Intimacy, sexuality, desire and displeasure
For many of us, the ability to connect at a deeper level in our relationship, feeling happier and more at ease, is strongly connected with the desire and courage to being close and authentic sexually. In the therapy sessions related to intimacy and sex, my ambition is to help clients identifying what can bring more joy and energy, enabling them to achieve a greater and richer sexual life.

Intimacy, sexuality, desire and displeasure
- Where and how did your sexual life journey start?
- What characterises your sexual timeline?
- How were you introduced into intimacy and sex?
- How do you maintain and nurture intimacy and desire over time?
- What creates desire, security and maybe curiousity? Is there something that you or your partner can do to develop more of what is needed in your relationship?
- If you have unspoken desires or fantasies about intimacy and sex that feel embarrassing, vulnerable or even risky to bring up with your partner, what can you do? How can you fulfill your desires, without creating anxiety or conflict in the relationship at the same time?
- If any of your previous sexual experiences have an unfavourable influence on your desire and sexual life, what are the things you can do about it today? Is there a way you can leave old patterns behind and address your displeasure, or maybe your lack of confidence, in a favourable way?
- What are often the reasons behind performance anxiety, displeasure, inability to orgasm etc. and are there any methods that you can use to gradually evolve into a more pleasant space?
- Has your sexual life faded over time and you are worried that the lack of intimacy has a negative impact on your relationship? Is there anything you and your partner can do about it?
- Is your relationship doing well, but your sexual life has been sluggish for quite some time? Are you curious about how you can enrich your intimacy and thereby develop more desire and happiness? Is there a way you can do it?

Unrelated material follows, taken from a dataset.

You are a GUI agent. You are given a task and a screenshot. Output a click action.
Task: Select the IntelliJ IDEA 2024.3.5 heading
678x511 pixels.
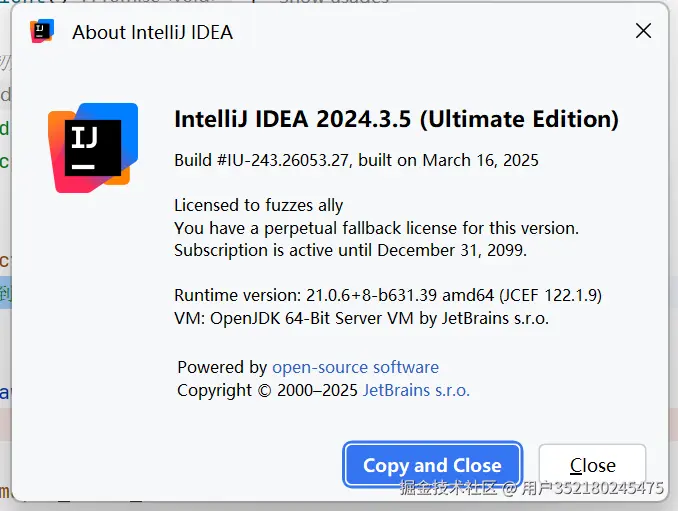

In the client sessions we look into the individual’s attachment patterns and develop ideas and plans for how to leave unfavourable patterns behind, and to develop a safer, happier and more lustful feeling. We identify habits that stand in the way, such as avoiding emotional proximity and confirmation, or maybe having a strong need to be as close as possible in the relationship in order to feel secure. Some people experience fear of not being sufficient sexually and may even feel dejected, while others try to maintain emotional control in intimate and sexual situations. In speaking about the anxiety and fear, we create hope and energy to address the issues. Our responsiveness and empathy become very important to our intimate relations and sexual encounters.
- Are you having a sexual dialogue with yourself? Is there one with your partner?
- Can you express your insecurity and how?
- How can you develop your ability to have a high quality sexual dialogue?
- What are the ways to create greater understanding of each other and why we act as we do? How can we support each other in addressing attachment concerns and fulfilling our desires?
- ”In silence grow the unreasonable inner thoughts, from which we limit the development and learning needed”
- ”To choose a relaxed and secure sexual exploration which feels strengthening and affirmative”
Regardless of age, you can find your source of inspiration and ability to increase your quality of life. When displeasure takes over, we can all learn to steer away from it. Find your feeling of desire by knowing what affects your lust! With my expertise and support, based on in- depth studies in sexology, as well as considerable previous client experience, you can develop your understanding of and ability to enjoy more from one of the strongest driving forces of us human beings.